Il estime dans l'émission Forum que l'annonce de Credit Suisse "n'a clairement pas convaincu les investisseurs, le cours de l'action le démontre. Et l'expérience de la crise de 2008 a montré que les marchés d'actions lisaient, malheureusement, très bien l'avenir."
Le spécialiste précise: "Ce sont des mauvaises annonces. Avoir un actionnaire saoudien à 9,9%, alors qu'on a des acteurs financiers de grande qualité dans le monde entier, qui ont à l'évidence décidé de ne pas investir, est une très mauvaise nouvelle. Pire que tout, c'est la perte trimestrielle, qui montre que la banque n'arrive pas à générer des revenus pour couvrir ses coûts."
"Pas une situation où il faut faire appel à l'Etat"
Également invité dans Forum, Jérôme Schupp, analyste financier chez Prime Partners, se montre moins pessimiste. Il voit des avantages à l'arrivée des fonds saoudiens: "C''est un actionnaire sur le long terme, qui donnera probablement du temps à Credit Suisse." Il reconnaît toutefois que le plus dur reste à faire: "Maintenant, il faudra mener cette restructuration. Annoncer un plan, c'est facile, l'appliquer, c'est beaucoup plus difficile."
L'expert écarte le risque de faillite de Credit Suisse. "Les sorties de fonds de la clientèle sont pour l'instant relativement maîtrisables, il n'y en a pas tant que ça. Il faudra observer ce qui se passe ces prochains trimestres pour voir si le groupe a convaincu ou non ses clients de rester. On n'est clairement pas dans une situation où il faudrait faire appel à l'Etat dans le court terme."
"Une bonne décision" mais aussi "un aveu d'échec"
Dusan Isakov, professeur de finance et de gouvernance d'entreprise à l'Université de Fribourg, a estimé jeudi dans le 19h30 que la restructuration de Credit Suisse était une bonne décison.
"Credit Suisse a eu tellement de problèmes avec cette banque d'investissement qu'il était nécessaire de la redimensionner afin d'avoir moins de risques et de partir sur des bases un peu plus saines", a-t-il analysé.
A ses yeux, cette restructuration est toutefois aussi "un aveu d'échec". "De toute manière, l'échec était visible de toutes et tous depuis longtemps. Les affaires se sont enchaînées, on a changé les dirigeants, rien n'y a fait".
asch avec afp
L'impact sur les caisses de pension "reste marginal"
La plupart des caisses de pension suisses détiennent des parts de Crédit Suisse.
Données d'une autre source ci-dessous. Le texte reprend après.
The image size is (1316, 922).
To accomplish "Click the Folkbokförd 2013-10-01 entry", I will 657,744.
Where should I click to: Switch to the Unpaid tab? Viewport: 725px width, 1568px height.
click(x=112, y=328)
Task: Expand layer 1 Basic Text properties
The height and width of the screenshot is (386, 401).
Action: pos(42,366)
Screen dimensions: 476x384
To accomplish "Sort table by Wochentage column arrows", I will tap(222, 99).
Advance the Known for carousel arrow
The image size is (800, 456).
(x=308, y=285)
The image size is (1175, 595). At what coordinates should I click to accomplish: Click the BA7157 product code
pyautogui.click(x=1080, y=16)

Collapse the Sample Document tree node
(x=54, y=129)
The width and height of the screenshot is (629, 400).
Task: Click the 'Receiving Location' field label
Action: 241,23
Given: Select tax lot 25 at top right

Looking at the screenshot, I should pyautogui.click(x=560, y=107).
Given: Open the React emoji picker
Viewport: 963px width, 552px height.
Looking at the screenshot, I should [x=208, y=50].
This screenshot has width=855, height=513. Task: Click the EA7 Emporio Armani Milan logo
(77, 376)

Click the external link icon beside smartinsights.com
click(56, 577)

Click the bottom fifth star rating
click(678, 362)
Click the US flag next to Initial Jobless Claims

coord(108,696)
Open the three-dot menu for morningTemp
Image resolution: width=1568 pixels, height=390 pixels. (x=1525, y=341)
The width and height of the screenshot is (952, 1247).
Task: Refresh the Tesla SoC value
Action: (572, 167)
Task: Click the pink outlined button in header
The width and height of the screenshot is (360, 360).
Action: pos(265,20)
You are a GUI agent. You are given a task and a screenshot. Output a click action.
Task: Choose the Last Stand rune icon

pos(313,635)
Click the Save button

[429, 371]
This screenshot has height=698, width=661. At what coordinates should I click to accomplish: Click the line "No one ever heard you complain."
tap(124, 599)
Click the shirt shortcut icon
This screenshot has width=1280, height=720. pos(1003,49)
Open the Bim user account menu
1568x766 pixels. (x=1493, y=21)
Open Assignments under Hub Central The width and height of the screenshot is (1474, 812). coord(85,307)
Ainsi, l'état de santé de la banque a un impact sur presque toutes les personnes en Suisse.
Invité de l'émission Forum vendredi soir, Vincent Kaufmann, directeur de la fondation ETHOS - spécialisée dans l'investissement socialement responsable - a déploré les déboires de la banque.
"On a déjà tous énormément perdu avec cette banque lors de ces dix dernières années. Rien que cette année, avant l'annonce de restructuration d'hier, le cours est tombé de 50%", a-t-il rappelé.
"Heureusement, j'ai envie de dire, Crédit Suisse a déjà tellement perdu en valeur ces dernières années que sur l'ensemble des placements du deuxième pilier, ça reste marginal. Mais c'est quand même là, et c'est dramatique ce qui est en train de se passer".
Qui est Ulrich Körner?
"C'est un personnage qui dégage une impression de rigueur, de sérieux, d'une certaine austérité", décrit Yves Genier, auteur du livre "Scandales chez Credit Suisse", dans La Matinale. Le troisième directeur général de la banque en trois ans, Ulrich Körner, est le premier à prendre véritablement la mesure de la situation.
Ainsi, l'homme de 60 ans n'hésite pas à tailler dans le vif au prix de décisions douloureuses notamment pour les employés et les actionnaires. Surnommé le couteau par la presse anglo-saxonne, c'est précisément pour cette mission qu'il a été choisi.
"Il a un problème de communication. Il n'a pas pu entièrement éviter les dégâts dus aux rumeurs et annonces qui se sont multipliées ces dernières semaines", ajoute Yves Genier.